Goal => Rewrite every line of the listing below, changing "Screen dimensions" to "Display size" and leaving everything else as it is.

>> START Data provided

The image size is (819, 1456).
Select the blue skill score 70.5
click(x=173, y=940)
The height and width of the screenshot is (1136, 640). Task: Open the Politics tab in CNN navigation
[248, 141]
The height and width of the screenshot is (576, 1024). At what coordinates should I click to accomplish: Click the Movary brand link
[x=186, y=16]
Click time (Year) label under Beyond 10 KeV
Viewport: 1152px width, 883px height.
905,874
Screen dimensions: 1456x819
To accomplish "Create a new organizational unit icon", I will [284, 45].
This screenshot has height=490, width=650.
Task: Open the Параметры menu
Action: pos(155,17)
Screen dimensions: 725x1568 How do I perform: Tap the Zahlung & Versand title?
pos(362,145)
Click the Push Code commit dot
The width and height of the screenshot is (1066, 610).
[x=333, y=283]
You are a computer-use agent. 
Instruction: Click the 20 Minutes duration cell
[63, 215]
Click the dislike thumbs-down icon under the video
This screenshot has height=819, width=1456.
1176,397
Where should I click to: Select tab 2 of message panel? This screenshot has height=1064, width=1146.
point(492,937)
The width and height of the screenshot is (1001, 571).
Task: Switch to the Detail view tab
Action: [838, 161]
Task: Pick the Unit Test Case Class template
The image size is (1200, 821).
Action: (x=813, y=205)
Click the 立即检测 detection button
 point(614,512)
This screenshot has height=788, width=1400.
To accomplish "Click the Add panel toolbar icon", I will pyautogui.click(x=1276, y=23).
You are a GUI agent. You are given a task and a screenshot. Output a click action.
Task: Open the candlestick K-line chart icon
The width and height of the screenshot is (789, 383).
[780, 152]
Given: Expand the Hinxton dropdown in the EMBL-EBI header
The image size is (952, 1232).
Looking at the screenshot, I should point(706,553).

>> END Data provided

Solution for this problem =>
The image size is (819, 1456).
Select the blue skill score 70.5
click(x=173, y=940)
The height and width of the screenshot is (1136, 640). Task: Open the Politics tab in CNN navigation
[248, 141]
The height and width of the screenshot is (576, 1024). At what coordinates should I click to accomplish: Click the Movary brand link
[x=186, y=16]
Click time (Year) label under Beyond 10 KeV
Viewport: 1152px width, 883px height.
905,874
Display size: 1456x819
To accomplish "Create a new organizational unit icon", I will [284, 45].
This screenshot has height=490, width=650.
Task: Open the Параметры menu
Action: pos(155,17)
Display size: 725x1568 How do I perform: Tap the Zahlung & Versand title?
pos(362,145)
Click the Push Code commit dot
The width and height of the screenshot is (1066, 610).
[x=333, y=283]
You are a computer-use agent. 
Instruction: Click the 20 Minutes duration cell
[63, 215]
Click the dislike thumbs-down icon under the video
This screenshot has height=819, width=1456.
1176,397
Where should I click to: Select tab 2 of message panel? This screenshot has height=1064, width=1146.
point(492,937)
The width and height of the screenshot is (1001, 571).
Task: Switch to the Detail view tab
Action: [838, 161]
Task: Pick the Unit Test Case Class template
The image size is (1200, 821).
Action: (x=813, y=205)
Click the 立即检测 detection button
 point(614,512)
This screenshot has height=788, width=1400.
To accomplish "Click the Add panel toolbar icon", I will pyautogui.click(x=1276, y=23).
You are a GUI agent. You are given a task and a screenshot. Output a click action.
Task: Open the candlestick K-line chart icon
The width and height of the screenshot is (789, 383).
[780, 152]
Given: Expand the Hinxton dropdown in the EMBL-EBI header
The image size is (952, 1232).
Looking at the screenshot, I should point(706,553).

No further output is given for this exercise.